Entries taken from a collection
--- --- ---
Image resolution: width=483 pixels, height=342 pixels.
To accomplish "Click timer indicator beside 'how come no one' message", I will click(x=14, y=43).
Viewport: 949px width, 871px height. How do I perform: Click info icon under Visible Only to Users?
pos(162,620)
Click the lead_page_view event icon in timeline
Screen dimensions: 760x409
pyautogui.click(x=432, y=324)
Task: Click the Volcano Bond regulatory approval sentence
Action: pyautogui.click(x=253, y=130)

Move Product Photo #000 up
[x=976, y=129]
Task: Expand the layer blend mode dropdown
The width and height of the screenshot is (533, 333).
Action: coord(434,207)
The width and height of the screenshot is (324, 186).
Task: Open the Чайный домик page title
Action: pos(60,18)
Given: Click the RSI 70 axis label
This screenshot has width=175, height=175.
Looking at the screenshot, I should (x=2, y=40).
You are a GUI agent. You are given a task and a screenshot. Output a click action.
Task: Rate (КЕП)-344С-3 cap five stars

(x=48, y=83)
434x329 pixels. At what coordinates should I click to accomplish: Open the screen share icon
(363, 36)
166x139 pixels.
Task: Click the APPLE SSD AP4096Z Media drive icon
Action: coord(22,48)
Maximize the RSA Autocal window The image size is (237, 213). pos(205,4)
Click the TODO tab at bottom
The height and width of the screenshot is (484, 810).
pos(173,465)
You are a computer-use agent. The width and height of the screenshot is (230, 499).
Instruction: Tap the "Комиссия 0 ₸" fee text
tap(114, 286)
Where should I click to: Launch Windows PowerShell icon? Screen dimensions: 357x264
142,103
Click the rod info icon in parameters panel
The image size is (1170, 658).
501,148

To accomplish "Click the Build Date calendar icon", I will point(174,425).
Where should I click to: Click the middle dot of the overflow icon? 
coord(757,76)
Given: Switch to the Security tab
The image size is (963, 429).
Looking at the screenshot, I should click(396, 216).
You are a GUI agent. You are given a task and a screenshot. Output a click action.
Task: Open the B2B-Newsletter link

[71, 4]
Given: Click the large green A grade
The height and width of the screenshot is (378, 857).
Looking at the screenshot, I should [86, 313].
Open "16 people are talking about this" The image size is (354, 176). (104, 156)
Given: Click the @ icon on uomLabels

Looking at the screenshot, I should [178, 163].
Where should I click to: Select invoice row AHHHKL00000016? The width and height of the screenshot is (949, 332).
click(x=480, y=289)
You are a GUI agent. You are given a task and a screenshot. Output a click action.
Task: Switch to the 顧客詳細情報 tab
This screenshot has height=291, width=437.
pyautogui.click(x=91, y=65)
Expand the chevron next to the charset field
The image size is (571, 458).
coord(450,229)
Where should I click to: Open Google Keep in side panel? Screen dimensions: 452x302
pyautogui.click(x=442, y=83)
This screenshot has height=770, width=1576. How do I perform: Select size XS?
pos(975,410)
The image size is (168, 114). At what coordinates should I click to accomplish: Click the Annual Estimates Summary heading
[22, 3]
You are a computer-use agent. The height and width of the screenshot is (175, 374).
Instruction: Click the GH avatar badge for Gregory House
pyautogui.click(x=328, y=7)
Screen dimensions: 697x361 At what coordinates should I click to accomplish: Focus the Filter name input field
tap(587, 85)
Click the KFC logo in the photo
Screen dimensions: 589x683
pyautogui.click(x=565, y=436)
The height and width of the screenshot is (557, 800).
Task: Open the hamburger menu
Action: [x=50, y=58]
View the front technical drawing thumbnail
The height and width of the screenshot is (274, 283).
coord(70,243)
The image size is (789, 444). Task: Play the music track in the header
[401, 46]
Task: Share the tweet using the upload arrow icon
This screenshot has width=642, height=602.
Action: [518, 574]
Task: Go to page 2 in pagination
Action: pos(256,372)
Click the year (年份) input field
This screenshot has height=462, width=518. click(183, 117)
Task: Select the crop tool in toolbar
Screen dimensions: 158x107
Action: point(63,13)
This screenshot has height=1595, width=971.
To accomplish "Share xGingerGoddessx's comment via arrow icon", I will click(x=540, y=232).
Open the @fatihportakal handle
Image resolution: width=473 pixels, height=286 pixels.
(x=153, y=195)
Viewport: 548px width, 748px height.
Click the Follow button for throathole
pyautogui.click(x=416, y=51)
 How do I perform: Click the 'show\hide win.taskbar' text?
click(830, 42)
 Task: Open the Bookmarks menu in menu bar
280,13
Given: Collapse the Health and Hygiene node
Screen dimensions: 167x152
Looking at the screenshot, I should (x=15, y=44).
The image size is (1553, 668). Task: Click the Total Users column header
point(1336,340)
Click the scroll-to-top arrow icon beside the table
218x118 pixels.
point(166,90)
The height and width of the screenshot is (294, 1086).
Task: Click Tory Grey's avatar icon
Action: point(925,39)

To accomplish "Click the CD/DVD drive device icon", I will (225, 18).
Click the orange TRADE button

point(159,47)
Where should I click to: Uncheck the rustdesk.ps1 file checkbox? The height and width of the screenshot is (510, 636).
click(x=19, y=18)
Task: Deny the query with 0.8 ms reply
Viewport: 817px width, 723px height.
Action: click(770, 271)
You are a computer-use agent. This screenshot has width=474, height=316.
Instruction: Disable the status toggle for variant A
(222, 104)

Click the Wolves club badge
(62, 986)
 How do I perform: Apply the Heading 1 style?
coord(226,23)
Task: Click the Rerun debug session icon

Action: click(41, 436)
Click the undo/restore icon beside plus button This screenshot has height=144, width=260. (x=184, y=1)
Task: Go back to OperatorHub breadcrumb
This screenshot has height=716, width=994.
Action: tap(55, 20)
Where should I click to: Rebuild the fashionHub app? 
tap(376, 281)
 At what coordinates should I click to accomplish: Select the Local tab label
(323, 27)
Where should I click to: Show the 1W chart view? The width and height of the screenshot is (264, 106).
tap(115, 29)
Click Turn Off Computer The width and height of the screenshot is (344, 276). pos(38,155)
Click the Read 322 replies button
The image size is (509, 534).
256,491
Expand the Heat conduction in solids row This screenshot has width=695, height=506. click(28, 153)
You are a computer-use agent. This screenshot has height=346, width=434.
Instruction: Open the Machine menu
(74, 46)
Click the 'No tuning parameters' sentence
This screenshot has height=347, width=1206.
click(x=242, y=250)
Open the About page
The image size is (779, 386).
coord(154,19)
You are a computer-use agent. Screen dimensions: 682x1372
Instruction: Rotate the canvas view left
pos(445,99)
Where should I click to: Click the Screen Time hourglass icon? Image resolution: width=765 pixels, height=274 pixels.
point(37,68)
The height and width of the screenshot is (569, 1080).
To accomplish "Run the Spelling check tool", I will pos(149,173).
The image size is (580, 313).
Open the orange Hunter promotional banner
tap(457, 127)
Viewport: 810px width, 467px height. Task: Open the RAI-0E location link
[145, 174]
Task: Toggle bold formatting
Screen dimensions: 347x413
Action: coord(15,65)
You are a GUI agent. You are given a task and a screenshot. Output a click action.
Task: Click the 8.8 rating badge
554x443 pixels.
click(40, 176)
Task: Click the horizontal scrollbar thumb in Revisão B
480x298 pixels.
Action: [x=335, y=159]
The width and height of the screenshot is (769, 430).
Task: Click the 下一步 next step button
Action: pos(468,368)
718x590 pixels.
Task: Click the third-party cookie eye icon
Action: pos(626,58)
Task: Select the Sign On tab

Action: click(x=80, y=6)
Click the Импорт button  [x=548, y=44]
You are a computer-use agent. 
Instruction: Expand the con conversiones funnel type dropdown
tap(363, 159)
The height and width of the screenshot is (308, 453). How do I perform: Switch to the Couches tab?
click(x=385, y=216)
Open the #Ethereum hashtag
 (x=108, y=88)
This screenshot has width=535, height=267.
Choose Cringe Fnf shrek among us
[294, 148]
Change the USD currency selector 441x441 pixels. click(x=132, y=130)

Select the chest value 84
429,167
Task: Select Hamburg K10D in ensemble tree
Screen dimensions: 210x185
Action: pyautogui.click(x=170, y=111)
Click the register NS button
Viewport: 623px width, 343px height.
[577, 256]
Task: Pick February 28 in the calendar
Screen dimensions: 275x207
--- --- ---
PROMPT:
Nothing but the lines from the one containing "Choose Cringe Fnf shrek among us" through the last line of the data above should be set down, word for word.

RESPONSE TO THIS EXERCISE:
Choose Cringe Fnf shrek among us
[294, 148]
Change the USD currency selector 441x441 pixels. click(x=132, y=130)

Select the chest value 84
429,167
Task: Select Hamburg K10D in ensemble tree
Screen dimensions: 210x185
Action: pyautogui.click(x=170, y=111)
Click the register NS button
Viewport: 623px width, 343px height.
[577, 256]
Task: Pick February 28 in the calendar
Screen dimensions: 275x207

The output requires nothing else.